Among the entries, find the lines with the string "acord" and copy them.

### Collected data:

+++

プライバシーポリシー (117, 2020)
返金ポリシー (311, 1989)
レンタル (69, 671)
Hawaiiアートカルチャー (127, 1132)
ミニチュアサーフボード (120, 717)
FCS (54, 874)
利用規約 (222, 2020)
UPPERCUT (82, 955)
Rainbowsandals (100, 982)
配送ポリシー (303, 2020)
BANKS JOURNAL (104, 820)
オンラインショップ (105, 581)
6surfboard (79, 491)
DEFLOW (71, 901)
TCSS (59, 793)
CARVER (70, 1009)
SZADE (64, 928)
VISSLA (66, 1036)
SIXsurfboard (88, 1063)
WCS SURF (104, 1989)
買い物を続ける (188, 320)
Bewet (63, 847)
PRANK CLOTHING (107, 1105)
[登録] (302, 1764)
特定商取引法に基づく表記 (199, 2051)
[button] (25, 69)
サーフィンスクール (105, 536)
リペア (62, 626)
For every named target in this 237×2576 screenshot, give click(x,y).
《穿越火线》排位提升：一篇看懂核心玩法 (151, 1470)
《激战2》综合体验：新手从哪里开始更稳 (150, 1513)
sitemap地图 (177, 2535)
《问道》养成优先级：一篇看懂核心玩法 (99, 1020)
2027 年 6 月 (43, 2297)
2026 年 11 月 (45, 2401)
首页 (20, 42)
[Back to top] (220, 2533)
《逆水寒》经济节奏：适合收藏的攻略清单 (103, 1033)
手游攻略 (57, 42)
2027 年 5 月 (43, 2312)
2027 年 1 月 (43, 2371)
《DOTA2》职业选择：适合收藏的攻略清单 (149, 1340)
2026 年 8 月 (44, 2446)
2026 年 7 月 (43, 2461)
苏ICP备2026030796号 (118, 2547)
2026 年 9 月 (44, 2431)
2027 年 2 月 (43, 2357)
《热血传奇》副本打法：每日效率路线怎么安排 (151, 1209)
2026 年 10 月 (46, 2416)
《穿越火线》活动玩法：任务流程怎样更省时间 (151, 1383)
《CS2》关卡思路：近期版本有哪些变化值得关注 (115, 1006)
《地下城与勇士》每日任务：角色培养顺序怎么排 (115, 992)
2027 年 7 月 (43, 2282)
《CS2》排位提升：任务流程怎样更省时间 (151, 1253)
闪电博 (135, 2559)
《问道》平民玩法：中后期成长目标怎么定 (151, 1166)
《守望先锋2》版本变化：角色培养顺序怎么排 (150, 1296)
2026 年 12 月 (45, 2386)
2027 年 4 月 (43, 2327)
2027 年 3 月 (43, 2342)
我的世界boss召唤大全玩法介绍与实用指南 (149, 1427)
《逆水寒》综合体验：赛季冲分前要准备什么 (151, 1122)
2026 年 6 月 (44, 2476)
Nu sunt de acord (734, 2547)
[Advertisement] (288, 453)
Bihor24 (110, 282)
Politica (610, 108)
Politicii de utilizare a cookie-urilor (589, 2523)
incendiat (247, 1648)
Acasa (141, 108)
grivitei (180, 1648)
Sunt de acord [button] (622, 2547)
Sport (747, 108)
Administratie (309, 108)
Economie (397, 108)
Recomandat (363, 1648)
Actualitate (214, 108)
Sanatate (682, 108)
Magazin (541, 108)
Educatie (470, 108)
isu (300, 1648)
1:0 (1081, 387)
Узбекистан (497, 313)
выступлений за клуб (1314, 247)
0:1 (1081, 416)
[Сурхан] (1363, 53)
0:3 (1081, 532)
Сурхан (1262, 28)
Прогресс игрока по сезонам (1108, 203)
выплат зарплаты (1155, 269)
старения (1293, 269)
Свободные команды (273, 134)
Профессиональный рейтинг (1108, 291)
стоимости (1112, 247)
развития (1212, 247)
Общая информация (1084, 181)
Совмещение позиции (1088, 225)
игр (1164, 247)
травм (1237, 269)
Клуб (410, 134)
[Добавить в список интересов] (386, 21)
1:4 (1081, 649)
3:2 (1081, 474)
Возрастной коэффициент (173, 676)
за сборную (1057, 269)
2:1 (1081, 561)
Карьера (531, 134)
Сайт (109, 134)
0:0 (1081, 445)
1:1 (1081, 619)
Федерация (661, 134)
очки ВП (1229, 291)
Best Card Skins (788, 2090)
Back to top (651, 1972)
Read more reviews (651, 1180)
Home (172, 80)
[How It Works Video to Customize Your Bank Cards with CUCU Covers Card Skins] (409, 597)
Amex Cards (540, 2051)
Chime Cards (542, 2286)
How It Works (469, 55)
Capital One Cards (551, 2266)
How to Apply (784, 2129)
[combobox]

+++

### Exercise answer:
Nu sunt de acord (734, 2547)
Sunt de acord [button] (622, 2547)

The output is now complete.